== ENTRIES SUPPLIED ==

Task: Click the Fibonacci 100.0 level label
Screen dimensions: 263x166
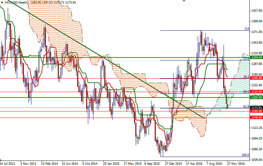Action: coord(246,155)
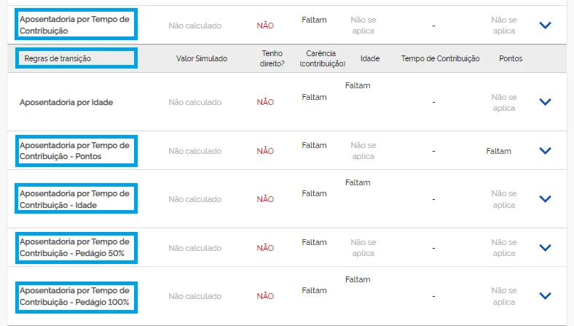Click the Tempo de Contribuição column header
Viewport: 574px width, 326px height.
tap(440, 58)
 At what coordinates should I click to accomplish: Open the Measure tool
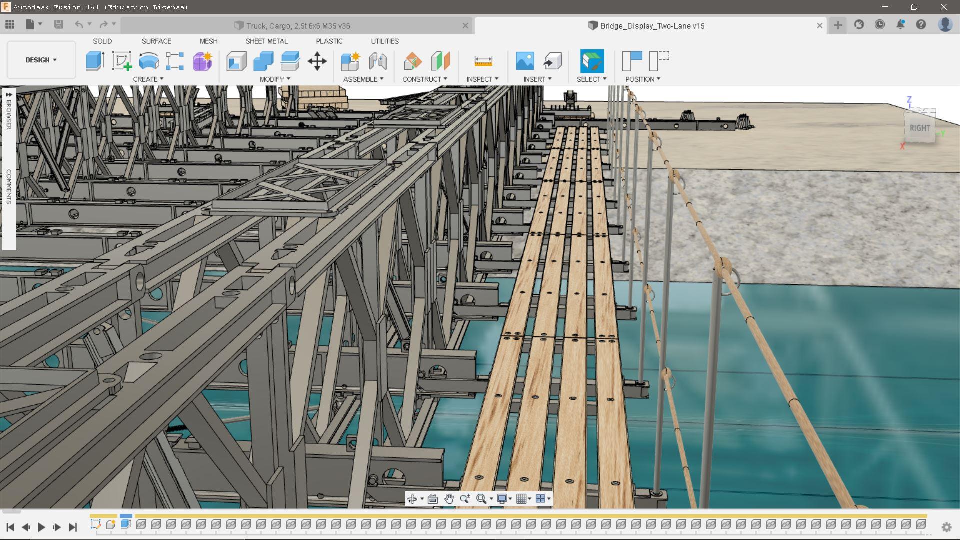click(x=483, y=62)

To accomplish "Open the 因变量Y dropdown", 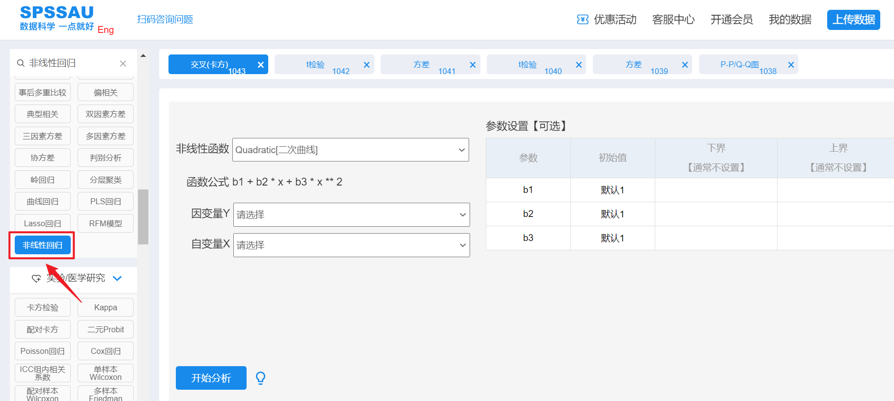I will pyautogui.click(x=351, y=214).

===

▸ **EXERCISE GOAL**
Render the items from the start through the line containing "click(x=483, y=62)", inclusive, as a JSON list of strings with one string per line and blank lines omitted. Leave out the pictures.

▸ **COMPLETE ANSWER**
[
  "Task: Click the Fibonacci 100.0 level label",
  "Screen dimensions: 263x166",
  "Action: coord(246,155)",
  "Click the Tempo de Contribuição column header",
  "Viewport: 574px width, 326px height.",
  "tap(440, 58)",
  " At what coordinates should I click to accomplish: Open the Measure tool",
  "click(x=483, y=62)"
]